POLITICS WITHIN THE SMALL TOWN POLITICAL ARENA In an exploratory essay of this nature it would be impossible to present systematically the nature of political interaction within the small town. Instead I choose to concentrate upon five basic themes: the politics of patronage, informal politics, elites, wandering men, and pacemakers and ethnic politics.
The politics of patronage
Owing partly to a lack of close local administration, partly to seasonal fluctuations, and partly to its cultural heterogeneity, an ephemeral "no-man's-land" quality pervades the small town. For the dispersed and divided local residents of the hinterland, the small town provides a neutral zone of interaction. This interaction is, by and large, either domestic or commercial, with little of a social dimension in between; relations tend to be individualistic and dyadic in nature.
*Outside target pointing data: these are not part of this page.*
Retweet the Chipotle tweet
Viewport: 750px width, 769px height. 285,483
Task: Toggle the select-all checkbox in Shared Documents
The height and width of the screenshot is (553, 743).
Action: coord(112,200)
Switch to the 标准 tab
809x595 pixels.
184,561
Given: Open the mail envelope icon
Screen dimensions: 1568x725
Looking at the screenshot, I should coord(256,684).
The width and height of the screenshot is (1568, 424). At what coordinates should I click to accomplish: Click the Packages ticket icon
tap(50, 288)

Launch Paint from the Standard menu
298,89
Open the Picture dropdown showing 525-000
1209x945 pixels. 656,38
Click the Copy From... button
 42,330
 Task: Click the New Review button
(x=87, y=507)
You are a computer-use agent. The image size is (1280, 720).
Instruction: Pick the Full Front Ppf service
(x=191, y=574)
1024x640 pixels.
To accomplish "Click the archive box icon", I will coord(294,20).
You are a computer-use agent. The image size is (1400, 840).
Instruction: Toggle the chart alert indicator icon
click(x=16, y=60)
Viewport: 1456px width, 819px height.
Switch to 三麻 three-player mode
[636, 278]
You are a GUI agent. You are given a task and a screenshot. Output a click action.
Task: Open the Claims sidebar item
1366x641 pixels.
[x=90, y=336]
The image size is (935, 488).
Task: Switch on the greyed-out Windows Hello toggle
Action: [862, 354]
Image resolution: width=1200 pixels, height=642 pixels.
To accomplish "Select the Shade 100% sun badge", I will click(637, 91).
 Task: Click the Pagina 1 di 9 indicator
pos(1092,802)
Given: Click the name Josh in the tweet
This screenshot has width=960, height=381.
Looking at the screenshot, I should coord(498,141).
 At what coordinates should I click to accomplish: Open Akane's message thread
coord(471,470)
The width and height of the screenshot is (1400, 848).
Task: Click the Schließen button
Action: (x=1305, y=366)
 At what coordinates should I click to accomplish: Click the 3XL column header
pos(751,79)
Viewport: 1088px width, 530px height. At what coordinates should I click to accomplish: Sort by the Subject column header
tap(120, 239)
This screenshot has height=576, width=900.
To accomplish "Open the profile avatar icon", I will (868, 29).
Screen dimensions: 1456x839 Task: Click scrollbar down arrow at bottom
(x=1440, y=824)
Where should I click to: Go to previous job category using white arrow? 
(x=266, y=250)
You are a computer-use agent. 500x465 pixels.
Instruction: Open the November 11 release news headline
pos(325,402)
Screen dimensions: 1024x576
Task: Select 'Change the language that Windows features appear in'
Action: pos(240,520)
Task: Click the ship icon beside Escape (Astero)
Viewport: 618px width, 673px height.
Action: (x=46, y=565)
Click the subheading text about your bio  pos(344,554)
Small town politics are therefore those of individual entrepreneurship on the one hand and exploitation on the other. To put it differently, the politics of the small town are not the politics of cooperative agriculture (although a farm base within his support group is of inestimable value to the small town politician) but the politics of competitive patronage. Political patronage takes on many forms, but predominant in the small town political exchange in contemporary East Africa is access to education beyond the primary school level and to paid government employment. Both of these, as we have seen, the countryman can best obtain in small towns. In a study of Acholi politics, Leys has pointed out that the 7,000 local and central government employees in Acholi District, a number representing only 0.48 per cent of the population, earned nearly 60 per cent of the cash income of the district, each individual earning about 100 pounds sterling a year. Compared with those who had no employment, "these were the truly rich of Acholi", for the income of the ordinary family would amount to less than forty pounds a year. 33 Control over access to the salariat is a strong weapon in small town politics. 33
C. Leys, Politicians and Policies (International Publications Service, 1967), 15.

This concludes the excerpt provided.